Red Back Mining Inc.
- Company type: private
- Industry: Mining
- Founded: 1988
- Founder: Lukas H Lundin
- Headquarters: Vancouver, Canada
- Key people: Lukas H Lundin Chair Richard Clark Pres & CEO, Dir Simon Jackson VP
- Products: Gold, Nickel, Niobium, Tantalum
- Revenue: $318.39 million (2009)
- Net income: $109.16 million (2009)
- Total assets: $961.13 million
- Total equity: $847.37 million (2009)
- Number of employees: 785 (2009)
- Parent: Kinross Gold
- Divisions: Red Back Mining NL
- Website: www.redbackmining.com

= Red Back Mining =

Red Back Mining Inc. is an unhedged Vancouver based mineral resource company. Its focus is West Africa where it operates the Chirano Gold Project in Ghana and the Tasiast Gold Mine in Mauritania.
It has one division, Red Back Mining NL, based in Perth, Australia.
While independent it was considered one of Canada's Largest gold companies with a market capitalization of $ 5.8 billion or 3/4 as much as the 10th largest gold mining company in the world however at the time its key mines hadn't yet reached full potential or critical mass.
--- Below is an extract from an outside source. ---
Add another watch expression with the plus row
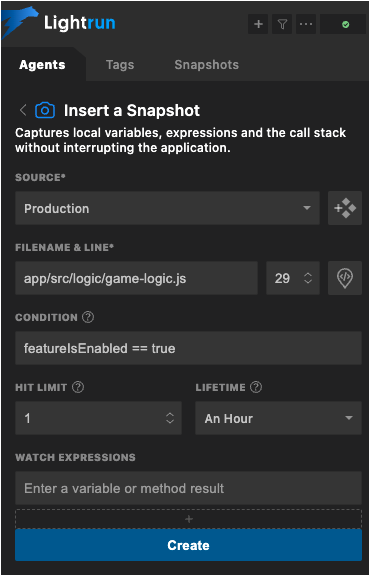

In May 2010, there was an announcement of a private placement in which one of the world's largest gold mining companies Kinross Gold will purchase 9.4% of Red Back's outstanding shares. When the deal is completed Kinross will be the company's largest shareholder next to Fidelity Management which currently owns 6%.

On August 3, 2010 an announcement was made by Kinross offering to merge Red Back into Kinross with Kinross paying $7.1 billion for all outstanding shares of Red Back. The price offered was 15% above the current price of Red Back stock. According to Tye W. Burt, Kinross’s President, Red Back has reserves Kinross has the ability to develop.

On September 15, 2010 two thirds of Kinross Gold's shareholders voted in favour of the USD 7.2 billion deal to acquire Red Back Mining (99% of Red Back's shareholders approved the deal). Despite opposition from an advisor to Kinross's Investors (and others who estimate the company is overpaying for Red Back based on reserves estimates), KGC plans to close the deal within days of the approval.

Red Back Mining was delisted from the Australian stock exchange in May 2004. Delisted from Toronto stock exchange in May 2004.

==History==
In 2003 it was formed after a merger between Red Back Mining NL of Australia and Champion Resources Inc of Canada.
Its flagship mine, Chirano began producing gold in 4th quarter of 2005 through its subsidiary Chirano Gold Mines Limited (CGML).
In August 2007 acquired the Tasiast gold mine from Lundin Mining Corporation for 225 million USD which opened on July 18, 2007.
The Chirano mine produced 30,427 ounces of gold its first year and was scheduled to produce 123,000 ounces in each of the next 8.5 years.
2007 saw a 76% increase in gold production on a rising gold price; acquisitions; and higher probable reserve estimates for its key mines.
In 2009 it failed in its attempt to acquire Moto Goldmines whose key asset was a 70% stake in one of Africa's largest undeveloped gold deposits.

== Production in 2010 and 2009 ==
The company produced 342,085 ounces in 2009, a 31% increase over 2008 production, and has set a target of 800,000 oz for 2012. Red Back's 90% share of Chirano and 100% share of Tasiast produced 402,000 ounces of gold equivalent in 2010.

The Tasiast Mine produced 158,660 oz in 2009, 185,000 in 2010 (2010 was previously forecast to be 245-265,000 ounces).

The Chirano Mine produced 185,425 oz in 2009, 240-260,000 oz projected for 2010. 4.4 million ounces of gold.

Cash operating costs per ounce in 2009 rose to $391 compared to $325–$350 for the previous year.

==Main areas of exploration==
- Mauritania - Tasiast
- Ghana - Chirano, Bolgatanga (in cooperation with Etruscan Resources Inc.), Ahafo North, Bibiani North, Akyem, Enchi, and Bole.